問題文 | 小澤征爾と村上春樹の対談本を取り上げた文章によると、小澤はどこからボイコットを受けたと口にしているか。

青玉楼主人日録

仮想の古書店「青玉楼」の店主が、日々の雑感や手に入った新刊、古書の感想をつづります。

『小澤征爾さんと、音楽について話をする』小澤征爾×村上春樹

小澤征爾さんと、音楽について話をする
考えてみれば、この二人の対談は誰かが思いついてもいいはずであった。村上も自分で書いているが、二人には確かに共通する部分があるからだ。何点かの共通点は、実際に村上の文章で読んでもらうことにして、一つ思い出したのは、どちらも日本で権威があるとされている連中にこっぴどく傷めつけられていながら、ちょうどそれとは反対に海外ではたいそうな評価と好意を得ている点だ。

今の人は知りもしないだろうが、小澤は忘れていない。ちゃんとN響からボイコットを受けたことを口にしている。村上にしても日本文学の権威筋からはかなりバッシングを受けている。はっきりと書いているわけではないが、村上はそうした二人の共通する部分をかなり意識しつつ、このインタビューを持ちかけたにちがいない。

小澤がここまで心を開いて音楽について語ることができたのは、村上に対する信頼があってのことである。たしかにかつてジャズ喫茶のマスターであった村上は自分で言うほど音楽の素人ではない。クラシックにしても、そのレコードコレクションがどれほどのものかは、小澤が驚くほどだ。

ではあるにせよ、演奏家でなく単なる聴き手にすぎない作家相手にずいぶん突っ込んだ話をしているし、最後にはセミナーの会場に同席を許してさえいる。音楽と文学という異なる分野で仕事をしてはいても、互いを理解し合える相手を得たという悦びがインタビューから伝わってくる。音楽について話される内容は勿論のことだが、何よりそういう生き生きした前向きな感動があるのだ。

音楽についてだが、個人的には、大好きなマーラーの交響曲一番第三楽章を聴きながらの対談が素晴らしかった。こちらは本を読んでいるだけなのに、小澤の「とりーら・ヤ・った・たん、とやらなくちゃいけない」というような語り口調がそのままマーラーの曲となって頭の中に響いてくる。音楽について書かれた本を何度も読んだが、こんな経験ははじめてだ。

データ欄 |
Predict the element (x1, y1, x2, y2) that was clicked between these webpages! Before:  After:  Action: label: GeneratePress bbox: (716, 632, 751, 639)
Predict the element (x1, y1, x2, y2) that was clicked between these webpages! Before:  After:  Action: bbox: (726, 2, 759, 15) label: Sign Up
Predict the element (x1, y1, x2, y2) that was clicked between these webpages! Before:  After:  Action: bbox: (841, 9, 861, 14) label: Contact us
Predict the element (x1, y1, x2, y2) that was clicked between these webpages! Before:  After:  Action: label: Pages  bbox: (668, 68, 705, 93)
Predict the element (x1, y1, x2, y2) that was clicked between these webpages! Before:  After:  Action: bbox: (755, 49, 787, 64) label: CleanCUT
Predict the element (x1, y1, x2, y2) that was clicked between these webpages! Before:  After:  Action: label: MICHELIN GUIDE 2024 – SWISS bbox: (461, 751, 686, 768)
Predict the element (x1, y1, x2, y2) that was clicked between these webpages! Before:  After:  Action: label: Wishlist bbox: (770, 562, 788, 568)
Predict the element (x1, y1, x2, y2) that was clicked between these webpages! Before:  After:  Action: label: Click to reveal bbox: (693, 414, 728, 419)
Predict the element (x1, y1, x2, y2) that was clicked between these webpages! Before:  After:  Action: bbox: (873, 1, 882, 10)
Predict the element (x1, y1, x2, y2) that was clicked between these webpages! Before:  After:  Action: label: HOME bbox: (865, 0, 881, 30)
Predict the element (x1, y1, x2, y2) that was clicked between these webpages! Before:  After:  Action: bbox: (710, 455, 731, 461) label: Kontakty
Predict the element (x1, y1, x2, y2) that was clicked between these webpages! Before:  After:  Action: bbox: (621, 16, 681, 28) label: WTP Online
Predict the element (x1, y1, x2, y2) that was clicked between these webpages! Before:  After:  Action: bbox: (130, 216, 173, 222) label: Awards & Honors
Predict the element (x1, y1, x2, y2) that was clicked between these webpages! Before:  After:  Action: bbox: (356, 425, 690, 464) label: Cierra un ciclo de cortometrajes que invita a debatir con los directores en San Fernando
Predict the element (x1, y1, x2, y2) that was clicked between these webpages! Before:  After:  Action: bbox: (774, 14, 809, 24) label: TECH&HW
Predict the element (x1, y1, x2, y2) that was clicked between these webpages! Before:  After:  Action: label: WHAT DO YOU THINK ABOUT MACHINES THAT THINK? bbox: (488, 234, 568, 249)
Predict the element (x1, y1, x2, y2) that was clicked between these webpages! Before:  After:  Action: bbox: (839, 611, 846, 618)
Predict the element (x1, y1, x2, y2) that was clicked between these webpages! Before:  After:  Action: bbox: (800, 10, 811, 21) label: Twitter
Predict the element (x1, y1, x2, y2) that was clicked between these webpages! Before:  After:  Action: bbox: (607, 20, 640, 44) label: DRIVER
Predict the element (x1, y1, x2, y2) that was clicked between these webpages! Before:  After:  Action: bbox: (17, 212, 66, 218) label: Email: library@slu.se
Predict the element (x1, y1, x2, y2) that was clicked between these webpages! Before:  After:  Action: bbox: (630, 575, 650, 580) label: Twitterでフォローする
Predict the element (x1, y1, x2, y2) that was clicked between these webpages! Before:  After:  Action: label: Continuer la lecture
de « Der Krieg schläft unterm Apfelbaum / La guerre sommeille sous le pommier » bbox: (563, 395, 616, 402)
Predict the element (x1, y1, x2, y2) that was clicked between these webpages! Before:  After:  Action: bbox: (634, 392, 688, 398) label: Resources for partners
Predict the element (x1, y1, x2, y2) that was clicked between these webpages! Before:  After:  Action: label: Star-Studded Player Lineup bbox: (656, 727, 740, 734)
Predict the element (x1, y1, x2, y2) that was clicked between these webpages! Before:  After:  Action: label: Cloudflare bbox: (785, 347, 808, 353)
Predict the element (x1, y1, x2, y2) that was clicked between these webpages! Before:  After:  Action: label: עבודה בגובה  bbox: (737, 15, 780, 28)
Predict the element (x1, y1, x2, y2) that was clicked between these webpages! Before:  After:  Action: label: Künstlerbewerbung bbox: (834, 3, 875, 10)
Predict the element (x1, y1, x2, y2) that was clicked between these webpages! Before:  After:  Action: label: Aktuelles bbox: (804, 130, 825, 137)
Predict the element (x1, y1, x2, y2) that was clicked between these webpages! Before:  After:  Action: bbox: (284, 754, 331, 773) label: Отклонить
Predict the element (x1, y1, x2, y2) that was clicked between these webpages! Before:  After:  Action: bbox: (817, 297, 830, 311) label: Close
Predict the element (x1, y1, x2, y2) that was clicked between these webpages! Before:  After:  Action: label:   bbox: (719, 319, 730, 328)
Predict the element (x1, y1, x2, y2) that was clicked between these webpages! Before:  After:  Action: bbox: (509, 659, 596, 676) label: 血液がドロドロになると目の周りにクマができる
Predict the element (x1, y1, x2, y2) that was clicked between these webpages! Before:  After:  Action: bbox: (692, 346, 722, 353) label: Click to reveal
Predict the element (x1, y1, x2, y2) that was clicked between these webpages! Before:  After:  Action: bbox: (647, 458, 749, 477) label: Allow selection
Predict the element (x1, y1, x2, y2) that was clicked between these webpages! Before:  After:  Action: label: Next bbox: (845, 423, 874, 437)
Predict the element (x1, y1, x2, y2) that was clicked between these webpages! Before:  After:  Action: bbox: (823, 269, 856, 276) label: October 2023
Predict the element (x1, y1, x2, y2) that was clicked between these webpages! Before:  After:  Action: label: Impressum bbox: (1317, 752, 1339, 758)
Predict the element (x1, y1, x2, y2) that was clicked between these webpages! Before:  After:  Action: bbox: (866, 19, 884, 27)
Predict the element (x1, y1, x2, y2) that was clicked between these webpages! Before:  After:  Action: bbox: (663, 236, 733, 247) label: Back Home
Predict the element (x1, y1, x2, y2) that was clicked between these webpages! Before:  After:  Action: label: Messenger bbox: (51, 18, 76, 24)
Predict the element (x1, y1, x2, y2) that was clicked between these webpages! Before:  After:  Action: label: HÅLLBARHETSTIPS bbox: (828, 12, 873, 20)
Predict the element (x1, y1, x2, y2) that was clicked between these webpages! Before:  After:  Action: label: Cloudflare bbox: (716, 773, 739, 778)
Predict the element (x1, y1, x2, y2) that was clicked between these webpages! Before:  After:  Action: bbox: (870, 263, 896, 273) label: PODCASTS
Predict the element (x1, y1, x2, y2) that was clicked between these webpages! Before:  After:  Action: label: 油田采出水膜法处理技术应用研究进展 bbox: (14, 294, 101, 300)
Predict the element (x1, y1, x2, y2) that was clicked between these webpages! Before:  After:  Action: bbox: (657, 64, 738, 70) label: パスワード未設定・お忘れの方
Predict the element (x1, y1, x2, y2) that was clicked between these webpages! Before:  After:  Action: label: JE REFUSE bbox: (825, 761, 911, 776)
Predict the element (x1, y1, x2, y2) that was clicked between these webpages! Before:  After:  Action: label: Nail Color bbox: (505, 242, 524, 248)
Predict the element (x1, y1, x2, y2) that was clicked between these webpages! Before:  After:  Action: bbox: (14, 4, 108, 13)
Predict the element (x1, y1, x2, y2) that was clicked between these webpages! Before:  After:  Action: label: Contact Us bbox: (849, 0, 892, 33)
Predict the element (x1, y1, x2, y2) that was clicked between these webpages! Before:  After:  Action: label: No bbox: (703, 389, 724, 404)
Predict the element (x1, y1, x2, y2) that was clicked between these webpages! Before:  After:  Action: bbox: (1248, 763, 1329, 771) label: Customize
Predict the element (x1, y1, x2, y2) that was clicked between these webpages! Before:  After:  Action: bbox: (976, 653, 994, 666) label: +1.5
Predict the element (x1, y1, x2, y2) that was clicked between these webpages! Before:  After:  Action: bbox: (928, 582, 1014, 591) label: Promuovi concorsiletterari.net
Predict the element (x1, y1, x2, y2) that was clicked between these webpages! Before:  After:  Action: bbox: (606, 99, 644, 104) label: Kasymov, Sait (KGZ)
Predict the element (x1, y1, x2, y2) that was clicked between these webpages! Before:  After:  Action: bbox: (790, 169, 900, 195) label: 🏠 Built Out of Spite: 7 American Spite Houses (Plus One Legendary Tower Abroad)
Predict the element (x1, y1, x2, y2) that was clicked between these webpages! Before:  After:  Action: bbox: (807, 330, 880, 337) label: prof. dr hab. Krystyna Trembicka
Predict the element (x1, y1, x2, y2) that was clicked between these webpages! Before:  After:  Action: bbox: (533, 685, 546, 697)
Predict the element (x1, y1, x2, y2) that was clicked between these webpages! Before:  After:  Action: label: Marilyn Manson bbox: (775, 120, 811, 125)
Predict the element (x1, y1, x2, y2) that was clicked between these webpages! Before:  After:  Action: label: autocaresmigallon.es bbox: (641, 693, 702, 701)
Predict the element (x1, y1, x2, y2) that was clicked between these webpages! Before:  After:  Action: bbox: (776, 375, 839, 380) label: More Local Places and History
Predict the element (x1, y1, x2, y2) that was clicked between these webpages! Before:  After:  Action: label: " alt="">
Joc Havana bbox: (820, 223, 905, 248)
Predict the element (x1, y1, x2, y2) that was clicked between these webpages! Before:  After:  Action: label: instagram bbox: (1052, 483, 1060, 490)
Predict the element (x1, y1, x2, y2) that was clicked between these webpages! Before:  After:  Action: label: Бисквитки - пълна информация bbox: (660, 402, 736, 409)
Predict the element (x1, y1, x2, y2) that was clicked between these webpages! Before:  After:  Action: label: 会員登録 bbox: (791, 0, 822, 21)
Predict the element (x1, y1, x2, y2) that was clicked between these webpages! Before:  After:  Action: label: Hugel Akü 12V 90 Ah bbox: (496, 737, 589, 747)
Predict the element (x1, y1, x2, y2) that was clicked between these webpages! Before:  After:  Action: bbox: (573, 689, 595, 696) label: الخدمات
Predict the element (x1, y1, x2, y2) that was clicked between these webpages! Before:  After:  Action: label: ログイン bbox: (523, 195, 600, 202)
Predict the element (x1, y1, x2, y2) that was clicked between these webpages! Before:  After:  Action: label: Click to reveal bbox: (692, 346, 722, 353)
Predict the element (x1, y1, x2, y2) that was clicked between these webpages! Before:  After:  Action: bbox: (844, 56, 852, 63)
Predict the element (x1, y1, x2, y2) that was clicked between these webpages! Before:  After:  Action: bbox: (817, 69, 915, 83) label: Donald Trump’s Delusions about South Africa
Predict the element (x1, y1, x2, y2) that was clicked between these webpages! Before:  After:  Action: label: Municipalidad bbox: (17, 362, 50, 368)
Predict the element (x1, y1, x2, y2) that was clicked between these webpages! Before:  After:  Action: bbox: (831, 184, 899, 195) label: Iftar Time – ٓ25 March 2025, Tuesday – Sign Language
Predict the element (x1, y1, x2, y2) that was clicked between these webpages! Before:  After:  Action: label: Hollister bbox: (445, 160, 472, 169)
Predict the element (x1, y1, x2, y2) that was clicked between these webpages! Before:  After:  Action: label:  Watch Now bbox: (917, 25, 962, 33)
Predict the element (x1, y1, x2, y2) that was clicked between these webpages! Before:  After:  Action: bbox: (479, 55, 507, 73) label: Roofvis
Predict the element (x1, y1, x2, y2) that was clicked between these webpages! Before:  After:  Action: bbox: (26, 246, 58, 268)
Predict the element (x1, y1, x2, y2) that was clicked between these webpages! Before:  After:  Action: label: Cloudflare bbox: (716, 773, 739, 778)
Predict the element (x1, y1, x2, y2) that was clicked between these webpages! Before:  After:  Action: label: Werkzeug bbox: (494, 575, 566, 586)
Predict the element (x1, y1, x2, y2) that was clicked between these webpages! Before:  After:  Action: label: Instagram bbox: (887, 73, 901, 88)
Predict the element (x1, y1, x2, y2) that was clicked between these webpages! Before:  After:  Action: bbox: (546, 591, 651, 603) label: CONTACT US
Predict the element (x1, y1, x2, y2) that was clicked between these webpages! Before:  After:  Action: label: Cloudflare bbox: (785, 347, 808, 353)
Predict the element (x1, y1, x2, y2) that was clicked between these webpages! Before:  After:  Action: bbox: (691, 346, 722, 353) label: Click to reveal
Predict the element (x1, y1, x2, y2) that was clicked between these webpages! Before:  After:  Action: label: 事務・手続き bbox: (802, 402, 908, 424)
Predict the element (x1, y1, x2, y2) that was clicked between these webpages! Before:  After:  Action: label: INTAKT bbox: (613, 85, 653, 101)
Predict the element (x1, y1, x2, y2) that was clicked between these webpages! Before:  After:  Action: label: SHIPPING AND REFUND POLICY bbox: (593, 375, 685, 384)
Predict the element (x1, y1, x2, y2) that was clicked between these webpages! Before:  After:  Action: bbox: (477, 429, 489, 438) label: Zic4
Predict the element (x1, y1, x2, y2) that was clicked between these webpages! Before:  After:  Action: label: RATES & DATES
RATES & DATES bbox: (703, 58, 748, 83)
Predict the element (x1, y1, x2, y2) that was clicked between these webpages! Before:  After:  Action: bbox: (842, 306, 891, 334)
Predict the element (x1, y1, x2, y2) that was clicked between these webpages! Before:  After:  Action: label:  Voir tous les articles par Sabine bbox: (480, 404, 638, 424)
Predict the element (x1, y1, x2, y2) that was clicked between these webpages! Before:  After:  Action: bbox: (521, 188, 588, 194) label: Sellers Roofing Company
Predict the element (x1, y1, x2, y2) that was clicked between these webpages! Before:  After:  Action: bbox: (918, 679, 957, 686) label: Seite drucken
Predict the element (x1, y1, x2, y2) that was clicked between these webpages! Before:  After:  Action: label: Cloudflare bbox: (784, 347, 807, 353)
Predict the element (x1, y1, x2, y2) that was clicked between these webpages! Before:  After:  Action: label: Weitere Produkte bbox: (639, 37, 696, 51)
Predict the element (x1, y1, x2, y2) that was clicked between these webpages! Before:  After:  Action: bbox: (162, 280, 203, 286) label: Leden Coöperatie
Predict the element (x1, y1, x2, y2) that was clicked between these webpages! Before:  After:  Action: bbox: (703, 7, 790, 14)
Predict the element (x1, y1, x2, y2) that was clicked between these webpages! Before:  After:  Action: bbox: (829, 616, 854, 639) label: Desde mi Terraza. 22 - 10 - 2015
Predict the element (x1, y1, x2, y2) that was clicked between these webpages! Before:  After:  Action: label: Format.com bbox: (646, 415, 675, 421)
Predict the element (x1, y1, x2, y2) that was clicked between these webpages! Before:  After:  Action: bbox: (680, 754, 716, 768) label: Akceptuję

解答 | N響からボイコットを受けたと口にしている。